Les deux frères ennemis de la télé française vont tenter de se marier. Comme l'annonce ce soir plusieurs médias dont "Le Figaro", Bertelsmann, maison mère de M6, et Bouygues, maison mère de TF1, vont tenter dans les prochains mois de fusionner leur groupe média respectif pour créer un géant français capable de rivaliser avec les plateformes américaines. Cette volonté de rapprochement, encore inimaginable il y a quelques années, a été officialisée ce soir par les deux groupes via un communiqué commun.
A l'issue de l'opération, dont la validation devrait durer jusqu'à fin 2022, Nicolas de Tavernost, actuel président du directoire de M6, devrait être proposé pour devenir à 72 ans le PDG du nouvel ensemble. Gilles Pélisson, actuel PDG de TF1, deviendrait pour sa part directeur adjoint du groupe Bouygues en charge des médias et du développement.

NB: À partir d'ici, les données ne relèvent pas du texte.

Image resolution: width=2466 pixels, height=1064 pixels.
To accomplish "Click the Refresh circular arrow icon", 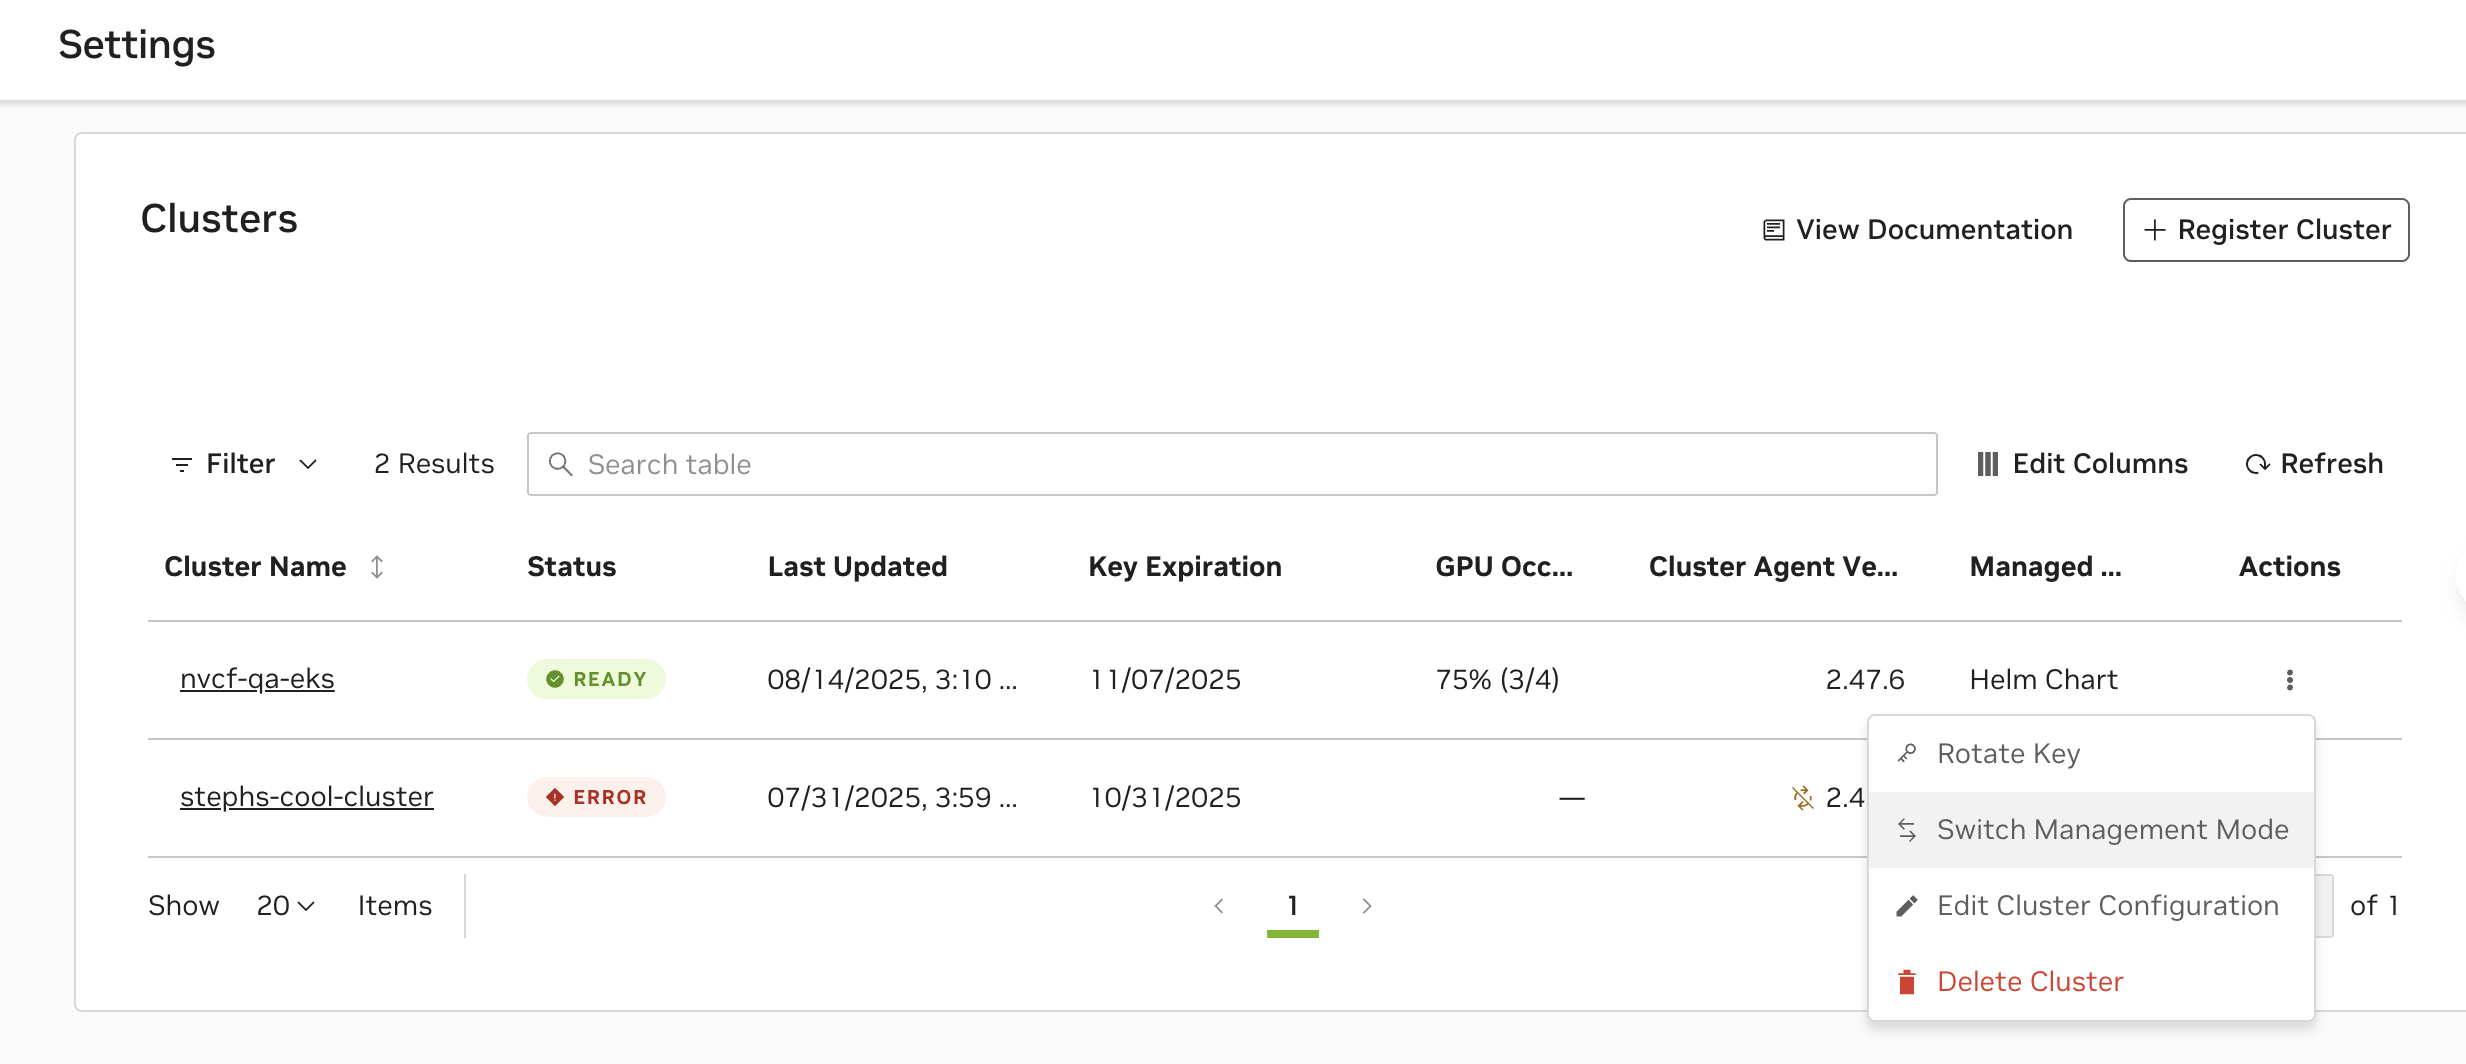I will click(x=2257, y=464).
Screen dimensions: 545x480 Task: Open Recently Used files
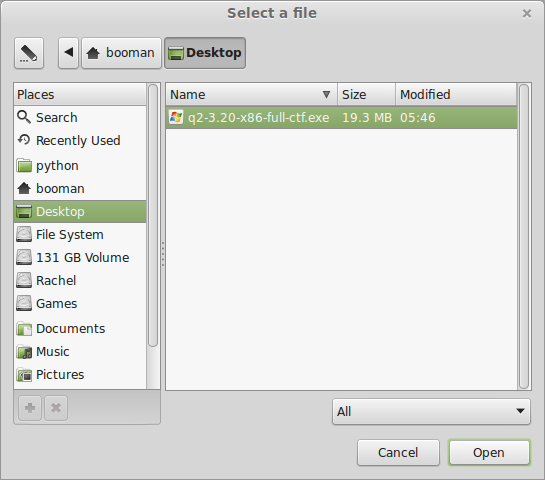pos(80,140)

Déboursant 641 millions d'euros dans cette fusion, le groupe de Martin Bouygues va acquérir 30% du nouvel ensemble, tandis que RTL Group (Bertelsmann) en conserverait 16%, le restant étant constitué de capital flottant. Côté actifs, les acteurs de l'opération apportent notamment dans la corbeille les chaînes gratuites de TF1 (TF1, TMC, TFX, TF1 Séries Films et LCI), celles de M6 (M6, W9, 6ter et Gulli), mais aussi les radios du groupe M6 : RTL, RTL 2 et Fun Radio. Seules sept autorisations pour diffuser sur les ondes hertziennes peuvent cependant être accordées en temps normal à un même groupe de télévision. La nouvelle entité devra donc se séparer d'au moins trois fréquences. TF1 en compte en effet cinq, tout comme M6, si l'on ajoute Paris Première, diffusée sur la TNT payante.
Si elle se conclut, la transaction devrait déboucher sur l'émergence d'un géant français, quatrième acteur européen du marché de la télévision. En 2020, année de crise sanitaire, les groupes TF1 et M6 représentaient ainsi à eux deux 41,4% de part d'audience sur l'ensemble du public en France et 55,1% de part de marché sur les Femmes responsables des achats de moins de cinquante ans, la principale cible commerciale en télé. Les deux groupes affichaient aussi un chiffre d'affaires cumulé de 3,4 milliards d'euros, pour un résultat opérationnel courant combiné de 461 millions d'euros.
Engagé dans une cession de ses activités médias en France, Bertelsmann avait fait savoir en avril dernier sa volonté de prendre une décision avant l'été concernant le sort de M6. Après avoir reçu de nombreuses offres, de Vivendi, NRJ ou encore de Xavier Niel, le géant allemand n'avait pas caché sa préférence pour un rapprochement avec TF1, le rival historique de M6, avec lequel le potentiel de synergies apparaissait cependant plus grand. Ce dernier est d'ailleurs estimé par les acteurs du dossier entre 250 et 350 millions d'euros annuels à l'issue des trois premières années d'activité suivant la clôture de la transaction.
Outre une validation par les actionnaires de chacun des groupes réunis prochainement en assemblée générale extraordinaire, ce mariage entre les deux premiers acteurs du marché de la publicité télé en France devra surtout obtenir l'aval de l'autorité de la concurrence à l'issue d'un processus de contrôle qui devrait prendre près d'un an et demi. Le conseil supérieur de l'audiovisuel devra lui aussi se prononcer sur les changements de contrôle des fréquences impliqués par l'opération. Autant d'étapes que d'écueils pour une fusion qui devrait, si elle aboutit, transformer durablement le paysage audiovisuel français.